START Information shown

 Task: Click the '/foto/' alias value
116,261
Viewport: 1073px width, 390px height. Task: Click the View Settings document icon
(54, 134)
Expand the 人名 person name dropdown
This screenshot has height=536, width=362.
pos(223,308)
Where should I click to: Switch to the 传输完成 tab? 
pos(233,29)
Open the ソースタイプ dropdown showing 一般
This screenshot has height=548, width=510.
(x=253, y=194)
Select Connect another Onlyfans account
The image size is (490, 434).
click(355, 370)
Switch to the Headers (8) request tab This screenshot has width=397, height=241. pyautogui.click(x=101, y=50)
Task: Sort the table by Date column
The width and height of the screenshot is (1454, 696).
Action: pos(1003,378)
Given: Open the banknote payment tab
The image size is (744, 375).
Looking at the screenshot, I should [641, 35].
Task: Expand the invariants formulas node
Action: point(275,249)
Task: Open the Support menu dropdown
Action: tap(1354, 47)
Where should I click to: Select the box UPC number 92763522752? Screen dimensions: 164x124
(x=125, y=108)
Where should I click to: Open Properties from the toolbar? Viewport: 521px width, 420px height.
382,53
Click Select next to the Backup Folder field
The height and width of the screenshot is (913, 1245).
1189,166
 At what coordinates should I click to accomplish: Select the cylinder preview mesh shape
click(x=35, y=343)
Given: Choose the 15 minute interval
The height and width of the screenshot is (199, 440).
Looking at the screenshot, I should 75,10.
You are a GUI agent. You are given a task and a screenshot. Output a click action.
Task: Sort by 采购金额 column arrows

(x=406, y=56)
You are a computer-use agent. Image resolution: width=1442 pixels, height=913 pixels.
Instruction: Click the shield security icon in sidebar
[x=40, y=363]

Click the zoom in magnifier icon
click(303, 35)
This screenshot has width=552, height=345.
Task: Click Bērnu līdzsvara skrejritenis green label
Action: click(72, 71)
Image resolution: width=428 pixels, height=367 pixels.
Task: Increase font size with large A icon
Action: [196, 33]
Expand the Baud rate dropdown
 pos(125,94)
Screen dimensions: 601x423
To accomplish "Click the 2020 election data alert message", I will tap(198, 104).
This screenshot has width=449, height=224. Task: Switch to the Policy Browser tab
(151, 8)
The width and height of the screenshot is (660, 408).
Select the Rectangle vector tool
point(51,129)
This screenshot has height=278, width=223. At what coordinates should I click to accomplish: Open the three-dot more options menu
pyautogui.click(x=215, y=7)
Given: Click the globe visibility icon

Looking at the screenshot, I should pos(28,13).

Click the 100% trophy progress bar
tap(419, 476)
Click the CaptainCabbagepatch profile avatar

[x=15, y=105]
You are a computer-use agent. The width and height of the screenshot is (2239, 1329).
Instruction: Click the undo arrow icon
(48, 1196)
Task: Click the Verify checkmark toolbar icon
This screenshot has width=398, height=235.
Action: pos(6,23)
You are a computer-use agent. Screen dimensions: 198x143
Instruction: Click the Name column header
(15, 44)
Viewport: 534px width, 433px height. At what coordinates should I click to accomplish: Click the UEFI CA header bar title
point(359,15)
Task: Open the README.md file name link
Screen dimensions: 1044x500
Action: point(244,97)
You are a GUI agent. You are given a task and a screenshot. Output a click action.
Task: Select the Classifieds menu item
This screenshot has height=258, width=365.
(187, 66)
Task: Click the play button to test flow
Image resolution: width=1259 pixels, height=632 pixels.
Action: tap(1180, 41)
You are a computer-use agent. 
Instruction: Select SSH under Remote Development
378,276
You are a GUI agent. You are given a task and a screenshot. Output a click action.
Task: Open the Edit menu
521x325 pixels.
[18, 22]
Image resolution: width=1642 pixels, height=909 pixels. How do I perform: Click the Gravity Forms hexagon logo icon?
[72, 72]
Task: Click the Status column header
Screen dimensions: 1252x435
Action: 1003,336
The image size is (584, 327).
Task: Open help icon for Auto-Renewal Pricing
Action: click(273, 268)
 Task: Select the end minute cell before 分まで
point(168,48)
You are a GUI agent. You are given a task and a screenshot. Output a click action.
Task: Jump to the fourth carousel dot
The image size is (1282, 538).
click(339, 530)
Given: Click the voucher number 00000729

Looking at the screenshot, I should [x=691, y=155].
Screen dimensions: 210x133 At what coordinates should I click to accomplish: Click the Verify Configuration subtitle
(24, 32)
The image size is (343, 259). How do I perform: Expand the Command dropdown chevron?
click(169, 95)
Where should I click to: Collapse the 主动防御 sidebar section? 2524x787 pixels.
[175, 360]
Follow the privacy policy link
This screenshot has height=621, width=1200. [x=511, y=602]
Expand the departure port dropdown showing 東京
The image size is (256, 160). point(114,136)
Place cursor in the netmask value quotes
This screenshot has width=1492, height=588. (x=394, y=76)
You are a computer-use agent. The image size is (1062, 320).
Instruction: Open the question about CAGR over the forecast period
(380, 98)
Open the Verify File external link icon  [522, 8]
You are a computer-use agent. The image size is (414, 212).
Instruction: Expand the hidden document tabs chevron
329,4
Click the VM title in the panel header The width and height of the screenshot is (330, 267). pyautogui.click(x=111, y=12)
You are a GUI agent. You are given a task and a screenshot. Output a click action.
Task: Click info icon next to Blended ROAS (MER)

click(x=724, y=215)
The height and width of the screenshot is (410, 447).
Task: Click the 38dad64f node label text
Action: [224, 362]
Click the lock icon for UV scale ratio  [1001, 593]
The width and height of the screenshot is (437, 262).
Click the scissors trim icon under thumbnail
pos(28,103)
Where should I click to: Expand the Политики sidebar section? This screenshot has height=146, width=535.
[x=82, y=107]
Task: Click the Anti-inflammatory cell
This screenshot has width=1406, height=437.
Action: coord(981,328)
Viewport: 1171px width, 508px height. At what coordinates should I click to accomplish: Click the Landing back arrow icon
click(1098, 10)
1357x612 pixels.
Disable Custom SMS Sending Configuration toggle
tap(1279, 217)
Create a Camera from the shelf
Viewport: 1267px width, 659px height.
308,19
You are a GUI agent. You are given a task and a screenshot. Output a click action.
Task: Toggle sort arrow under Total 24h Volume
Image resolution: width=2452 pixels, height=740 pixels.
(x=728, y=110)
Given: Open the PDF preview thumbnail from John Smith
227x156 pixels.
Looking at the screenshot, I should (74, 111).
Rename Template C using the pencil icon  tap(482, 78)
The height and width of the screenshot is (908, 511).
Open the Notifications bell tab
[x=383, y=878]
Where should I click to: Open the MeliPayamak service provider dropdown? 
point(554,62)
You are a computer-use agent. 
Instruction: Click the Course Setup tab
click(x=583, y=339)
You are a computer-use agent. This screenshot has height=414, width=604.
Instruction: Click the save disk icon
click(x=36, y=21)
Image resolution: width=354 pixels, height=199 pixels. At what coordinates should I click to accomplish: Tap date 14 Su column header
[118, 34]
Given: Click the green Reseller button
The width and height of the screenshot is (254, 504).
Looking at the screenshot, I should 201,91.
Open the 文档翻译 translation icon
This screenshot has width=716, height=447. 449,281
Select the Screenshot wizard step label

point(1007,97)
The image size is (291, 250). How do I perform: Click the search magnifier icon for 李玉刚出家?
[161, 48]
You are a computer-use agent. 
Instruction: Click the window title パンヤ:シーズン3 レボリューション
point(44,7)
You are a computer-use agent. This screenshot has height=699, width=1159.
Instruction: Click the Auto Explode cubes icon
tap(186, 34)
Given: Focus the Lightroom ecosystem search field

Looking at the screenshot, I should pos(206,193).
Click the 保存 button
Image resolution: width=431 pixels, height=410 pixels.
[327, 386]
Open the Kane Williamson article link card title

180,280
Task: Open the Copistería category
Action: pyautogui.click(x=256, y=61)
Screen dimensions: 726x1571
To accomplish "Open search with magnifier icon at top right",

END Information shown

## Activity
Take the line holding "227x156 pixels." and all lines after it through the end of the data, and set them down exactly.

## Worked solution
227x156 pixels.
Looking at the screenshot, I should (74, 111).
Rename Template C using the pencil icon  tap(482, 78)
The height and width of the screenshot is (908, 511).
Open the Notifications bell tab
[x=383, y=878]
Where should I click to: Open the MeliPayamak service provider dropdown? 
point(554,62)
You are a computer-use agent. 
Instruction: Click the Course Setup tab
click(x=583, y=339)
You are a computer-use agent. This screenshot has height=414, width=604.
Instruction: Click the save disk icon
click(x=36, y=21)
Image resolution: width=354 pixels, height=199 pixels. At what coordinates should I click to accomplish: Tap date 14 Su column header
[118, 34]
Given: Click the green Reseller button
The width and height of the screenshot is (254, 504).
Looking at the screenshot, I should 201,91.
Open the 文档翻译 translation icon
This screenshot has width=716, height=447. 449,281
Select the Screenshot wizard step label

point(1007,97)
The image size is (291, 250). How do I perform: Click the search magnifier icon for 李玉刚出家?
[161, 48]
You are a computer-use agent. 
Instruction: Click the window title パンヤ:シーズン3 レボリューション
point(44,7)
You are a computer-use agent. This screenshot has height=699, width=1159.
Instruction: Click the Auto Explode cubes icon
tap(186, 34)
Given: Focus the Lightroom ecosystem search field

Looking at the screenshot, I should pos(206,193).
Click the 保存 button
Image resolution: width=431 pixels, height=410 pixels.
[327, 386]
Open the Kane Williamson article link card title

180,280
Task: Open the Copistería category
Action: pyautogui.click(x=256, y=61)
Screen dimensions: 726x1571
To accomplish "Open search with magnifier icon at top right",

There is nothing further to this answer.